そう感じて、身のまわりにあるモノ、これまで携えてきたコト、そして、これからのことをじっくり考え始めた。

歳を重ねるごとに増え続けるあらゆる関係性──モノ・ヒト・システム──を見つめ直したとき、生きていくために欠かせないものがこれ以上増えていくのは本意ではなくなっている自分に気づいたのだ。


──ひとつを得たら、ひとつを手放す──


あの当時はそう結論したけれど、あれからだいぶ時間が過ぎた今、考えが変わってきている。


──ひとつを手放して、ひとつを得る──


それは、どうしても手にしたい「こと」を得るために必要な思考と態度だと感じ始めている。

老いていく母は、まさに今、すべてを手放そうとしている。
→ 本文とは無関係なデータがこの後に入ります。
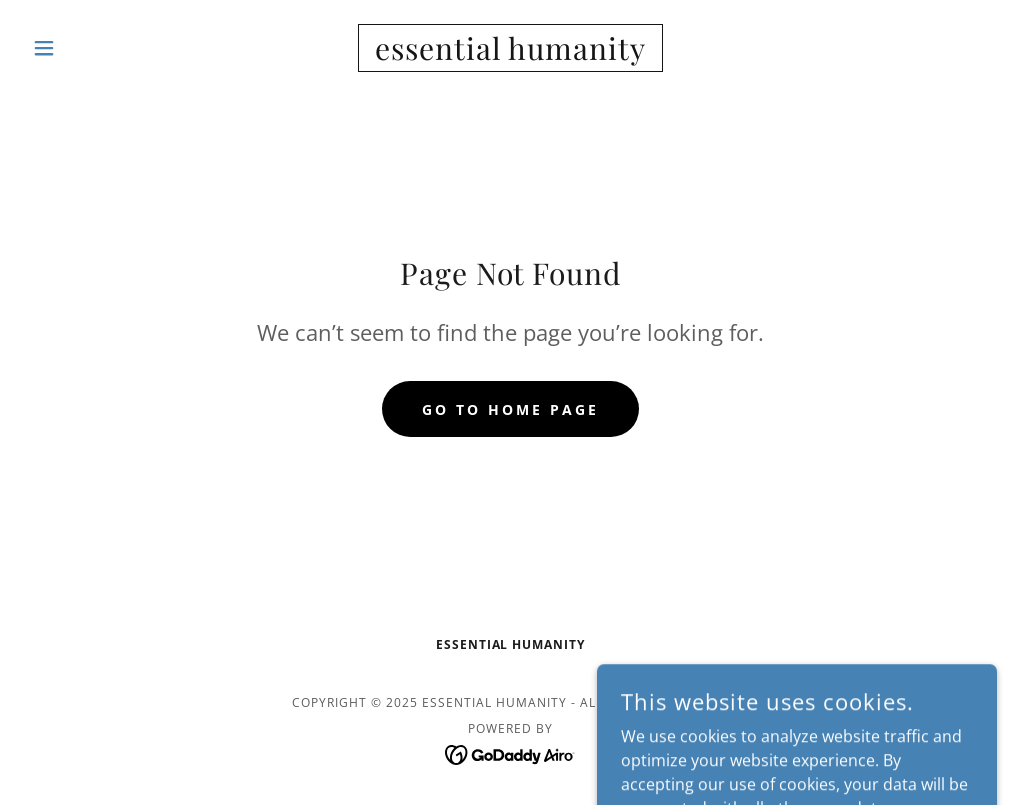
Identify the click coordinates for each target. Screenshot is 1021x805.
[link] (510, 54)
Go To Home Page (510, 409)
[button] (97, 48)
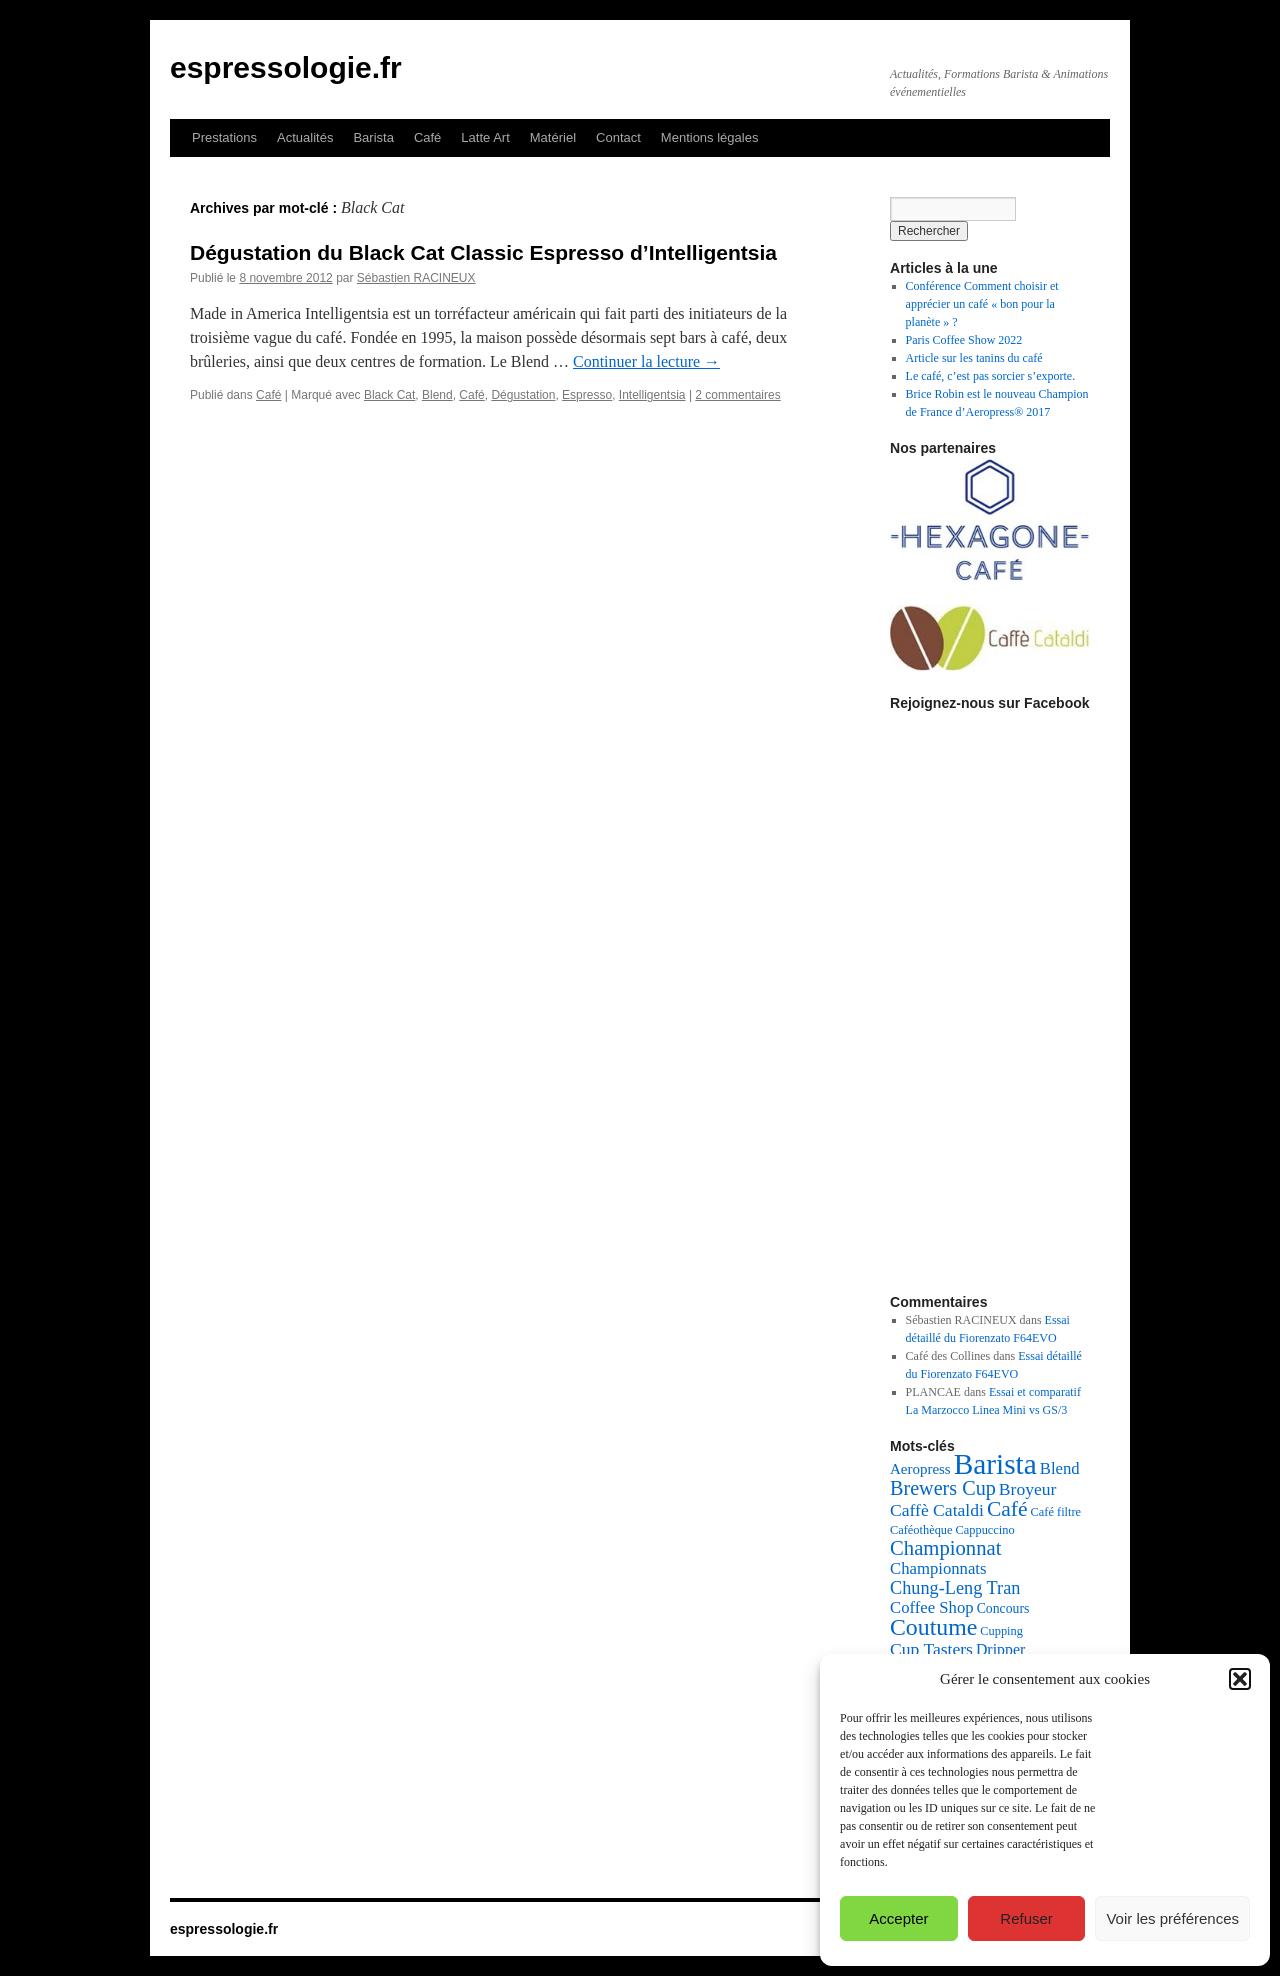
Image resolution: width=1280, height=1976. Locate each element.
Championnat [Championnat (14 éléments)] (945, 1548)
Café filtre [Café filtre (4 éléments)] (1056, 1512)
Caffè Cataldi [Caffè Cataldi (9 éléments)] (937, 1510)
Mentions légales (710, 137)
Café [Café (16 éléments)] (1007, 1509)
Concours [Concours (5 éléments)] (1003, 1608)
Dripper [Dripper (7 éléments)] (1000, 1649)
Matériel (553, 137)
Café (427, 137)
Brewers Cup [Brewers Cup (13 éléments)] (943, 1488)
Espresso (587, 395)
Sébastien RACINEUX (416, 278)
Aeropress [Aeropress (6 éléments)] (920, 1469)
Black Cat (389, 395)
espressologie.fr (286, 67)
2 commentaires (737, 395)
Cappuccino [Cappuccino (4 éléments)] (985, 1530)
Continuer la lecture (646, 361)
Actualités (305, 137)
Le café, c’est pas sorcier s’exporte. (991, 376)
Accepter (898, 1918)
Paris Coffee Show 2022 (964, 340)
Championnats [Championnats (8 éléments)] (938, 1568)
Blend (437, 395)
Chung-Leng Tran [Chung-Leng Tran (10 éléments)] (955, 1588)
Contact (618, 137)
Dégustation (523, 395)
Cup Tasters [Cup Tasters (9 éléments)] (931, 1649)
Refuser (1026, 1918)
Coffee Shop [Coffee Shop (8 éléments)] (932, 1607)
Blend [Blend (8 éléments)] (1060, 1468)
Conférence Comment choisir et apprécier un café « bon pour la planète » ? (982, 304)
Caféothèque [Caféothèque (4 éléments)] (921, 1530)
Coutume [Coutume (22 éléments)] (933, 1627)
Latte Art (485, 137)
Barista (373, 137)
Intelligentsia (652, 395)
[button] (1240, 1679)
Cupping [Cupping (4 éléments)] (1001, 1631)
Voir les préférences (1172, 1918)
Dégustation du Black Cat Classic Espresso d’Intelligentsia (483, 252)
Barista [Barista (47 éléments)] (995, 1464)
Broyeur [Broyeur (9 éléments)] (1028, 1489)
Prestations (224, 137)
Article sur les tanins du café (974, 358)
不自由な身体はもちろん、自分が自分であるという記憶でさえも。先へ進むためには、携えていけるものは限られている──母はそのことを、全身全霊をもって表現してくれているようにぼくには見える。

午後、母が入居予定の特別養護老人ホームの内見から戻って、支えきれなくなった気持ちから逃れるようにしばらく眠りに落ちていた。目が覚めて昼食の後片付けに台所に立つと、緩やかな西陽が射し込む小窓のきらめきが、とても美しいと感じた。磨りガラスに映された新緑の色とアルミサッシのフレームから漏れてくるグローがかった光、その光を受けて生み出された陰のコントラスト、そして、使い慣れた食器や炊事道具たちに反射して出現した眩さを、ぼくはただそこに立ち尽くして、しばらく無心で眺めていた。

しかし、このところのぼくの想像力は、これまで以上に暴走している。


──これもまた、2度とは現れない美──


もし、寸分違わぬ景色をいつか目撃しても、何も感じないかもしれない。

明日が来るかどうかさえ確かではないこの世界で、己の美に対する感覚と渇望もまた、永遠に約束されたものではないのだ。

だからこそ、今日、あの瞬間に、どこからともなく舞い降りてきたその感覚を、どうか忘れないでいたい。


──喜びでも苦しみでも哀しみでも怒りでもない──


言葉では説明し得ない感情や感覚がある。


──それを、ぼくは「美」と呼ぼう──


さて、今のぼくは、何を手放すのだろうか?


──美を追い求めるために必要のない、すべて──


それ以外はもう、何もいらない。